Aaron Lines U.S. singles chronology
|  | "You Can't Hide Beautiful" (2002) | "Love Changes Everything" (2003) |

= You Can't Hide Beautiful =

"You Can't Hide Beautiful" is a song written by Michael Dulaney and Jason Sellers, and recorded by Canadian country music artist Aaron Lines. It was released in August 2002 as the first single from Lines' album, Living Out Loud.

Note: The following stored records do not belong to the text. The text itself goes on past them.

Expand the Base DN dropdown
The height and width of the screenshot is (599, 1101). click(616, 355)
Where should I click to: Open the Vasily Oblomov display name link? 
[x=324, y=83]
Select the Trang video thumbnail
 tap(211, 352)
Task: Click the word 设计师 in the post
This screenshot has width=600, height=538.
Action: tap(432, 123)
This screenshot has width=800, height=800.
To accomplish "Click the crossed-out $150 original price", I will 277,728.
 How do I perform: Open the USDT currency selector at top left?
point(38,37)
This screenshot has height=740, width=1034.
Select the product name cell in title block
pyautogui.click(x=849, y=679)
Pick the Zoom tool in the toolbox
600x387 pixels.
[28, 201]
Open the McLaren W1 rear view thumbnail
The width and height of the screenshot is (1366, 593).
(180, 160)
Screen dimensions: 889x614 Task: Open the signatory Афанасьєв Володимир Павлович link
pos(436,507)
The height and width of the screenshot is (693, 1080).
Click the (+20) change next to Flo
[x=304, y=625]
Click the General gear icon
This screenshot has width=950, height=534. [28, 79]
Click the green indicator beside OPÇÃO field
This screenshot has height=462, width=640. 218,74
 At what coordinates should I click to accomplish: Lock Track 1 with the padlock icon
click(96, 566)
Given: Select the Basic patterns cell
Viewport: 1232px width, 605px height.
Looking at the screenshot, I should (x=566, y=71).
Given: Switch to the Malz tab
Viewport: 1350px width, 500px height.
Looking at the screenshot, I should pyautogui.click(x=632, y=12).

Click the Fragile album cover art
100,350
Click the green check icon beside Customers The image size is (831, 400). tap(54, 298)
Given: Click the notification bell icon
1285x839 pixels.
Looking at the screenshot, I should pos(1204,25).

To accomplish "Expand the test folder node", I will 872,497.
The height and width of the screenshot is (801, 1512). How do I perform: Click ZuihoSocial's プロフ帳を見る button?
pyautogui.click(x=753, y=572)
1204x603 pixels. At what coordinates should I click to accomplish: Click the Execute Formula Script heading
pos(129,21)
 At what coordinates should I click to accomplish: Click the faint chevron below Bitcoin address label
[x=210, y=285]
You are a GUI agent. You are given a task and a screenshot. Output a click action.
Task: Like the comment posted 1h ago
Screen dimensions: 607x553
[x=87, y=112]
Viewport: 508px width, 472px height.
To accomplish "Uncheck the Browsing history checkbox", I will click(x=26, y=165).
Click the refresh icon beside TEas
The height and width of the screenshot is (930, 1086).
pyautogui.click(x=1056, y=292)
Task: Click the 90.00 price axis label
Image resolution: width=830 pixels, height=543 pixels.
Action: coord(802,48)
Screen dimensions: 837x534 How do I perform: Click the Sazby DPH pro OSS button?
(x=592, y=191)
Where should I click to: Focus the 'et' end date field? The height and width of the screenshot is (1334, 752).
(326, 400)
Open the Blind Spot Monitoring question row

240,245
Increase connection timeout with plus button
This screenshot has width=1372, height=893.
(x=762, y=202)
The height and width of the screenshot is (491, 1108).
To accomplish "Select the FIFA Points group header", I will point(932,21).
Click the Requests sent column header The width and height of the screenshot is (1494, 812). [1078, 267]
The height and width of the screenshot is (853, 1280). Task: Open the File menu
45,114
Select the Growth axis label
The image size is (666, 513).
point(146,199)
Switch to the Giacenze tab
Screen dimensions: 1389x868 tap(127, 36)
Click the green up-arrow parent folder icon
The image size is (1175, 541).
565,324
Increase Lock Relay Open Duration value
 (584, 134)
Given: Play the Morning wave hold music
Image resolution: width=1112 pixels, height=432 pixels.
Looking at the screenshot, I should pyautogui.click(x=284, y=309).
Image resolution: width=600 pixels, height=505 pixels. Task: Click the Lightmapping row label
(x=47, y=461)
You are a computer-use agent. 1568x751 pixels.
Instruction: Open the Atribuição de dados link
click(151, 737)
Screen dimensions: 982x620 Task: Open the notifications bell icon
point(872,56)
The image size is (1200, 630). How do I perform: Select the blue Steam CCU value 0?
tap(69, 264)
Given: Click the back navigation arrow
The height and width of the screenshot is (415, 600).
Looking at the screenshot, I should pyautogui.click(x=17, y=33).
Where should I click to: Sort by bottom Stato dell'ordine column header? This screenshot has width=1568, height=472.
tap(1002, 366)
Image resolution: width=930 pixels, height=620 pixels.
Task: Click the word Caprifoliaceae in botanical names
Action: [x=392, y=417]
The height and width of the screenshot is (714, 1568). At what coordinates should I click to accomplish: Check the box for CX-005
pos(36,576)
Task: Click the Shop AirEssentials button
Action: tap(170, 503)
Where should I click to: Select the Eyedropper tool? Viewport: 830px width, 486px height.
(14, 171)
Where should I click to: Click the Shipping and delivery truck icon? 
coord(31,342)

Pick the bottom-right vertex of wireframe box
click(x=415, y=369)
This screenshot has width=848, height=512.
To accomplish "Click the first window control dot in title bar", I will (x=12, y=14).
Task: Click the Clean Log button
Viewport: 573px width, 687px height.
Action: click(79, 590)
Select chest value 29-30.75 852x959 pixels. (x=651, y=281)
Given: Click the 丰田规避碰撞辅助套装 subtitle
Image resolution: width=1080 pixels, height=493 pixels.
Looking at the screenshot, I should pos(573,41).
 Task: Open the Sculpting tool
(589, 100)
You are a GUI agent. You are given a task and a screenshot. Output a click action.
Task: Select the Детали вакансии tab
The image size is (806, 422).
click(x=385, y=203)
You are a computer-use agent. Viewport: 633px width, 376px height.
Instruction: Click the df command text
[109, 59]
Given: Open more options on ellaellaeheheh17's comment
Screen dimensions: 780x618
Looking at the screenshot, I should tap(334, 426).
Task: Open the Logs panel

The song reached number 4 on the Billboard Hot Country Singles & Tracks chart in February 2003. It was also Lines' only entry on the Billboard Hot 100, peaking at number 38.

==Music video==
The music video was directed by Thom Oliphant and premiered in August 2002.

==Chart performance==
"You Can't Hide Beautiful" debuted at number 58 on the U.S. Billboard Hot Country Singles & Tracks for the week of August 17, 2002.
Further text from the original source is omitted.